I recently was notified of a Family Finder match on Family Tree DNA. We share 82.61 cM’s, and he and my brother share 125.23 cM’s, both suggested as 2nd-4th Cousin Matches by FTDNA. His last name is Spencer, not a known surname to me, and he listed only that surname, with locations in Texas and Oklahoma. He listed his oldest known paternal ancestor as Ollie Spencer and his oldest known maternal ancestor as Pearlie Wheat. Luckily, these two ancestors were married to each other, so I was able to find the correct family on Ancestry.com. (I did try emailing Mr. Spencer who hasn’t replied yet.)
Ollie M. Spencer married Paralee (Pearl Lee) Wheat on 23 August 1906 at Comanche, Chickasaw Nation, Indian Territory (southern Oklahoma.) On the 1910 census they are living with Paralee’s step-father, Joseph T. Cook, age 42, and mother Alice E. (Brink) Cook, age 41, in Stephens County, Oklahoma. Paralee is 21; the census gives her birthplace as Texas. Siblings of Paralee are Samuel E., age 16; Ella M., age 13; Mary R., age 12; Ethel M., age 9; Jesse E., age 7, and Fannie V., age 5, all with the surname Wheat. Others listed on the census were obviously children of Joseph T. Cook, presumably by a deceased wife, the oldest being 20 and the youngest age 9; the remaining child, Annie L. Cook, age 1, was almost certainly the child of Joseph and Alice.
|1910 census, Stephens Co., OK|
Cooks, Wheats, Spencers
Thanks to some Public Trees on Ancestry.com, I found Alice on the 1870 census with her parents, Jacob and Anna Brink in Milam, Texas. Alice was 8 months old. Turning to FamilySearch, I found the marriage of A.L. Brink to J.A. Wheat on 28 May 1885 in Milam, Texas. Is this my J.A. Wheat? I’m almost certain it is. The timing is just right. The last child of J.A. Wheat and Cynthia Ming was Thomas J., born in 1884. Cynthia remarried in 1890. But where I had assumed that J.A. (Those initials again! That right there almost convinces me it’s the same man.) had died, apparently he and Cynthia either divorced, or he abandoned the family. Many of the same Public Trees indicate that J.A. (or sometimes Joseph) Wheat was born in Scotland, which is probably why none of them have been able to trace him any further. I can’t imagine where that came from, but it’s possible one person posted it on Ancestry.com, and others have copied that information. I’m pretty sure I can connect him to the other Wheat families of Grayson Co. (See the post “The Mystery of J. Wheat.”)

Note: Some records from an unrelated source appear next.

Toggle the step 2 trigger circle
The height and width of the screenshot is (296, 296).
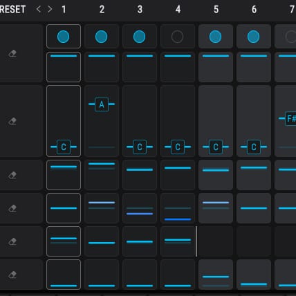(102, 37)
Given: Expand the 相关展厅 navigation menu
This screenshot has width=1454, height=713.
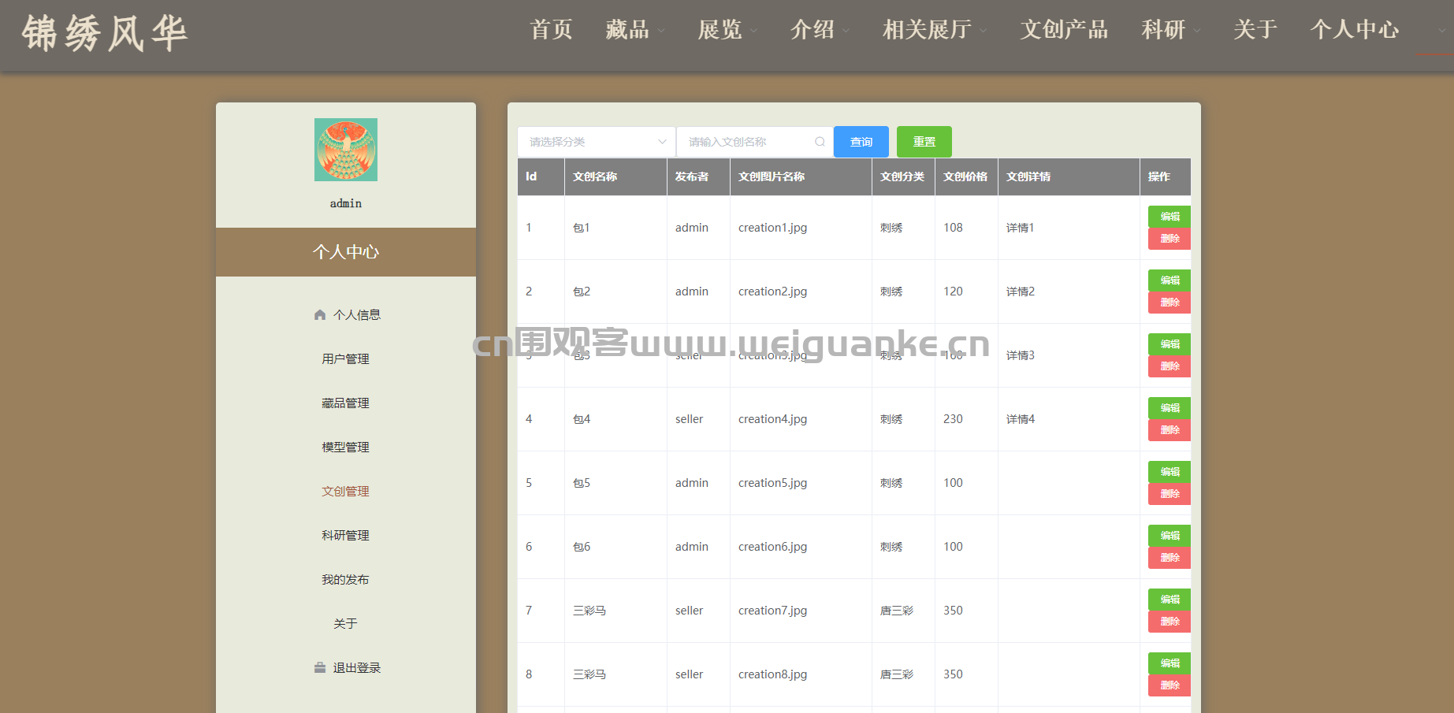Looking at the screenshot, I should [x=934, y=30].
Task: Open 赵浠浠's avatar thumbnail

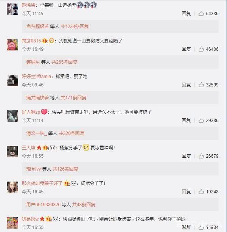Action: click(12, 9)
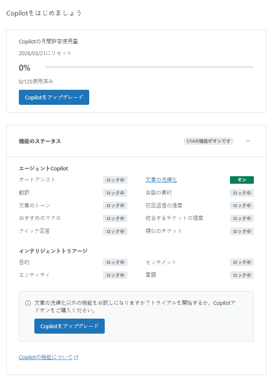This screenshot has width=271, height=380.
Task: Select the 初回返信の提案 feature label
Action: pos(164,206)
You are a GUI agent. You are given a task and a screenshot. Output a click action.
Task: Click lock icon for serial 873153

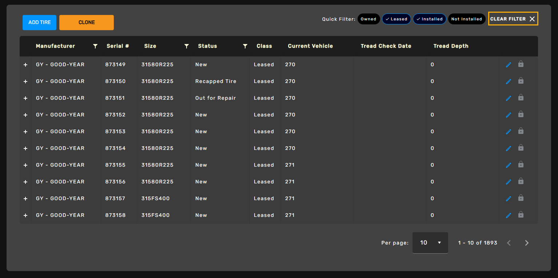click(x=521, y=131)
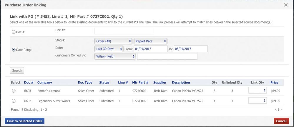Click Link to Selected Order button
This screenshot has width=294, height=127.
(x=24, y=121)
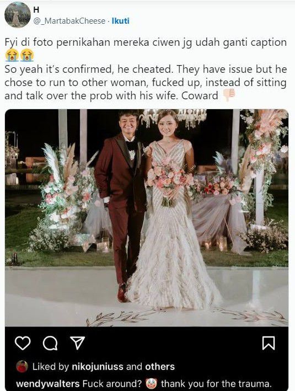Screen dimensions: 295x391
Task: Click the clown emoji in the caption
Action: pyautogui.click(x=152, y=383)
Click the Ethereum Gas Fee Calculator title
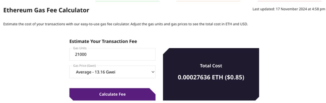The height and width of the screenshot is (103, 326). (46, 10)
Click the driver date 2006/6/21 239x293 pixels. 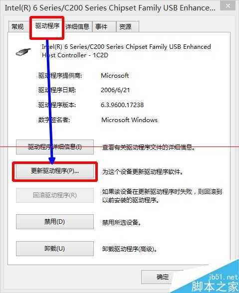[115, 90]
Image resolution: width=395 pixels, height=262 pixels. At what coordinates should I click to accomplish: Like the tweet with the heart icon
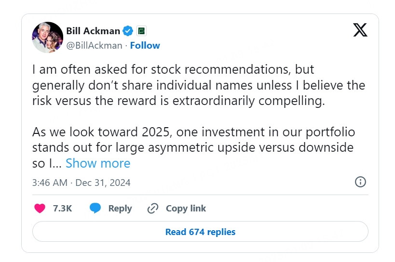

I do question how J.A. ended up in Milam County in 1885 where he married Alice. While still in northeastern Texas, it is far from his original counties of residence, Grayson and Collin. However, if you look at my Wheat family in general, they moved around a lot within that region of northeastern Texas and southern Oklahoma. Cynthia was born in Grayson Co. but moved to Collin Co. before my grandfather was a year old; she married Thomas L. Rhodes in Parker Co., TX. My grandfather John enlisted in the Army in 1906 in Logan Co., OK, while living in Pawnee Co.—a considerable distance; John and his brother worked on a ranch in Cottle Co., TX; John married my grandmother in Hughes Co., registered for WWI in Oklahoma Co., and died in Seminole Co. And back to J.A.--if you’re going to abandon your first wife, you want to do it as far from where she is as possible.
J.A. finally came to rest (literally and figuratively) in Stephens Co., OK. According to Findagrave, J.A. Wheat is buried in the Diamond Cemetery in Stephens Co. in southern Oklahoma. His birthdate is given as 15 February 1859, which dovetails nicely with his birthdate/age on the 1880 Collin Co. census where I originally found him with Cynthia Ming and her family. His date of death is given as 12 April 1906, about a year after the birth of his youngest child with Alice, and a couple of years before Alice married Joseph Cook. Some Public Trees list his place of death as Haskell in northeastern Oklahoma, so it’s possible that he had wandered again and Alice had his body brought to Stephens Co., where she was living, for burial. He seems to be the only Wheat buried in that cemetery.
|J.A. Wheat headstone|
This is a perfect example of how traditional genealogical research and DNA results can work together to document the life of an ancestor. I am now pretty sure that I have documented J.A. Wheat’s life from beginning to end. I wish I had more definitive proof that he was the son of Henry and Caroline (Farris) Wheat, but as I accumulate more DNA matches, perhaps that will come.